Flexible lui-même, notre économiste joue d'une solution qu'il aime qualifier de flexible: ‘un système de congés payés par roulement’ qu'il nomme plaisamment ‘retraite à la carte’. Il propose d'utiliser les 25 milliards de florins que les Pays-Bas consacrent actuellement aux prestations sociales pour permettre à quelque 400 ou 500 mille travailleurs de quitter librement leur emploi ‘pour suivre une formation d'un an ou moins qui les rendrait plus offensifs’. Bref, selon Emmerij, le gouvernement, le mouvement syndical et les économistes agissent bien trop au nom de ‘traditions figées’. Pour Emmerij, la croissance économique n'entraîne pas par définition le sacrifice d'un nombre croissant d'emplois. Diminuer la durée du travail, voilà le remède prôné par Emmerij, puisque le plein emploi est un nonsens. Pourquoi ce cycle immuable: ‘formation, métier et (comme lot de consolation) retraite?’

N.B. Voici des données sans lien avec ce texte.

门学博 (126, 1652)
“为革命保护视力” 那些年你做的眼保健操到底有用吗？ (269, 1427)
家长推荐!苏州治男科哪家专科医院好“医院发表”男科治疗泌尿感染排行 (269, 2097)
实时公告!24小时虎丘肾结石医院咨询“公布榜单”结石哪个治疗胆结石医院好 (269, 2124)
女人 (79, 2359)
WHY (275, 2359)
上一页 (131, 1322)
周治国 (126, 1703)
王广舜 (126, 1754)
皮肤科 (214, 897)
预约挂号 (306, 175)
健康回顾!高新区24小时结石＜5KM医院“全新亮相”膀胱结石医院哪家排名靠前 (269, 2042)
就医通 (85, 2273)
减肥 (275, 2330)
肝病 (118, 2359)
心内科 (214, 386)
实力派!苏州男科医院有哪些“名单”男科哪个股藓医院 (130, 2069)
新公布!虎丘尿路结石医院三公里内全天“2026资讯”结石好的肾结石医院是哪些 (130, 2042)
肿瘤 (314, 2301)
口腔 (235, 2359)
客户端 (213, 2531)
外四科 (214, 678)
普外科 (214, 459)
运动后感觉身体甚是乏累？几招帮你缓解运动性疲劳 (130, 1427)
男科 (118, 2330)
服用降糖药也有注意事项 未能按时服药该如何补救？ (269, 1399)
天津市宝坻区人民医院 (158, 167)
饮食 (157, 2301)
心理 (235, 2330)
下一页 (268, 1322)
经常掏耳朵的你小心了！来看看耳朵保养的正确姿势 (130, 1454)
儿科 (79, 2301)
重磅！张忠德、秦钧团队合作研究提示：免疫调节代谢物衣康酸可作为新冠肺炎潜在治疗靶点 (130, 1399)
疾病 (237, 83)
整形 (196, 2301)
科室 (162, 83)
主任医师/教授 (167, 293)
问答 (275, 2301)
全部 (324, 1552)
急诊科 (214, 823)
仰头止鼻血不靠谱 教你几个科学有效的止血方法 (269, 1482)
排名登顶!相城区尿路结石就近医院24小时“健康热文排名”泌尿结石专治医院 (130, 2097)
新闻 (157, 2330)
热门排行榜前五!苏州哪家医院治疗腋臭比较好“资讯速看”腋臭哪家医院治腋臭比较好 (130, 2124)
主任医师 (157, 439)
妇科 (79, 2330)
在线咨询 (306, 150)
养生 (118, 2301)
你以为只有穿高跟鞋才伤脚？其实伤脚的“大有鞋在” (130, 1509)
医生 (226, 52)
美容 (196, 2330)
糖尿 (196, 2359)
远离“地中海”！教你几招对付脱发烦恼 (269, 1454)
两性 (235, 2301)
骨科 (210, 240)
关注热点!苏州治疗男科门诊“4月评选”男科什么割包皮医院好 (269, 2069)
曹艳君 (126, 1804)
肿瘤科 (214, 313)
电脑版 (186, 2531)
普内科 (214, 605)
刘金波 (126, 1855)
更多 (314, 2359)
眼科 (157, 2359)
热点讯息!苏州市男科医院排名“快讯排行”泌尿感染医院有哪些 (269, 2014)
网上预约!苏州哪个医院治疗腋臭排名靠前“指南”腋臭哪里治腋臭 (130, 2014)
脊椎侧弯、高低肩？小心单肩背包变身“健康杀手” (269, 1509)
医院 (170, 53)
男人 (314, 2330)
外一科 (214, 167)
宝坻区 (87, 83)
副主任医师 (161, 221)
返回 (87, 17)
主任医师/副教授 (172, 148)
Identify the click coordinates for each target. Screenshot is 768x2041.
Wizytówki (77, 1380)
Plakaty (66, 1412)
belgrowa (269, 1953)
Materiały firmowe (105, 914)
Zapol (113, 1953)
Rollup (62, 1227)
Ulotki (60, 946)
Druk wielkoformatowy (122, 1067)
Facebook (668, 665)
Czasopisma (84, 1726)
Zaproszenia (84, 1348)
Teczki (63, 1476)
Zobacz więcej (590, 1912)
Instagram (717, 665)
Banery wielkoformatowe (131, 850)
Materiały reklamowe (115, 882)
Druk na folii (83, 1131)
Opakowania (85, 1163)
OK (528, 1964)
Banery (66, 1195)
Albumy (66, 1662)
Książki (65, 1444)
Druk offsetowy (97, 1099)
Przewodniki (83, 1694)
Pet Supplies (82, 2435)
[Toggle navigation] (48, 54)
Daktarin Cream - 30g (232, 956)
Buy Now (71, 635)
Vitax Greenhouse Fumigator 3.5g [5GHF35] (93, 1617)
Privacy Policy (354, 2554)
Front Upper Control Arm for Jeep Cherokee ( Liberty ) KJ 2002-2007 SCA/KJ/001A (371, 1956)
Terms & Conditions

Ce qui intrigue chez Emmerij, c'est qu'il ne puisse concevoir la problématique économique occidentale à part de celle du tiers monde. Ou plus exactement: ce tiers monde se répartit pour lui en trois groupes: les nouveaux pays industriels (entre autres le Brésil, qui n'ont pas besoin d'être stimulés par l'Ouest); les pays les plus misérables (entre autres le Mali) qu'il faut se contenter d'aider durablement; et enfin les pays-en-voie-de-développement-à-revenus-moyens (entre autres le Nigéria, l'Indonésie) sur lesquels porte l'essentiel de l'intérêt de l'Europe. Ce sont ces derniers pays que vise son plan Marshall. L'Occident peut financer cette aide en se consacrant essentiellement à une technologie avancée de pointe. Pour Emmerij, il ne convient pas de discuter à perte de vue sur les mérites respectifs de tel ou tel plan pour le tiers monde, il faut agir sur l'heure.
Qui discute avec lui découvre l'idéalisme jusqu'au-boutiste d'Emmerij. Il ne se lasse jamais de proposer de nouvelles idées tout en restant bien conscient qu'en pratique les évolutions sont bien lentes en ce bas monde et que son semblable a tiré bien peu d'enseignements de l'histoire.
Quant à lui, l'avenir continue à l'intriguer. Dans une interview accordée à Hervormd Nederland le 12 janvier 1985, il régalait son interlocuteur d'une vision. Il s'imaginait, âgé de cent ans - ce qui nous amène en 2035 - écrivant une lettre à son petit-fils ‘qui venait d'être nommé ministre des Relations économiques internationales et de l'Aide au développement’. Cela lui permet de jeter un regard détaché et critique sur ses idées actuelles de 1985. De plus il entrevoit un monde divisé en une composante alpha et une composante béta. Le tiers monde a lui aussi atteint le niveau du monde alpha occidental, en empruntant le style de vie occidental. Un certain nombre de pays du tiers monde n'y est pas parvenu: on y travaille encore pour une misérable survie.